I don’t think it would work, and frankly, I’m not going to choose that however much you like having your blood drained by an exciting evil villainess. ”
He blinked again, eyes tumultuous darkness. “I don’t understand what you’re talking about. You think that I would ask you to become a vampire so I could suck your blood?” He looked at me like I was certifiably insane.
I was getting there. I grasped the blankets and tried not to feel as delicate and small as I was. I hated being delicate, but it beat being dead. “Why are you acting like a stiff waiter in a ridiculously fancy restaurant?”
He blinked at me. “I’m just like this.”
“No, you aren’t.”
His brows twitched, showing some emotion that he immediately stilled. He took a deep, even breath. “Very well, as we are being very honest, I will say that the daughter of Ever Storm deserves an angel who can give her pure-blooded children.”
I squinted at him while my stupidly vulnerable heart panged miserably. Also my toes. Why did my toes hurt? “You are saying that I’m not dynamic enough to interest you and your streak of goblin? Fine.”
He sat on the edge of the bed, peering at me like I was definitely crazy. I’d had a lot of people look at me like that, usually when I was covered in blood and acting insane. Because I was.
He spoke softly, his eyes still roiling with inner turmoil that didn’t show on anything else. “Miss Storm, you are no longer undead. You have a true life ahead of you.”
I nodded. “I know. Life is so precious. But I didn’t expect my toes to hurt.”
He looked down at my feet where they were tucked under a pale blue blanket. “Your toes hurt? Do you need more pain killers? They said that you’d be all right without them, that it would be better for your recovery to not be so drugged, but if your toes hurt…”

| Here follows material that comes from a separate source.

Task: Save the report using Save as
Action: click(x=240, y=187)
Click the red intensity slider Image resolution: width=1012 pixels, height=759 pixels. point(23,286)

I shook my head and then winced. “Everything hurts, but it’s nothing compared to drinking demon blood.
It’s not worth mentioning other than it’s weird.
Sorry. I’m not complaining. And thank you for being so sensitive to my feelings.
Between my toes and my feelings, I might burst into tears at any moment.
And I am hungry. Soup. I used to like soup.
And a plastic bowl so that if I drop it, it doesn’t shatter all over the floor. ”
He stood, nodded and then disappeared, leaving me alone in the room with my aching heart and my pounding head.
I closed my eyes, squeezing them shut so I wouldn’t cry.
I’d told him that I wasn’t going to turn for him.
I’d meant it, but at the same time, the way my chest ached at the thought of not having Gavriel, never seeing him again, maybe it would kill me.
I took a deep breath and opened my eyes.
I needed to focus on the present, on the positive.
I was in a nice room, very large, with a window that looked out on an ocean.
Where did they have hospitals by the ocean?
Angel City, of course. Where else would angels have hospitals?
And now I was an angel. No, my father was an angel, Ever Storm.
Maybe I’d find another nice angel even more beautiful than Gavriel.
I’m sure he’d be incredibly understanding about the century I spent drinking demon blood when I wasn’t killing for Tralcon.
And selling my soul for a man. Was anyone more stupid?
No. I’d love Gavriel forever. That’s the way I was built, but that streak of goblin wasn’t steadfast. At least he was honest about his feelings instead of feeling obligated to stay with me.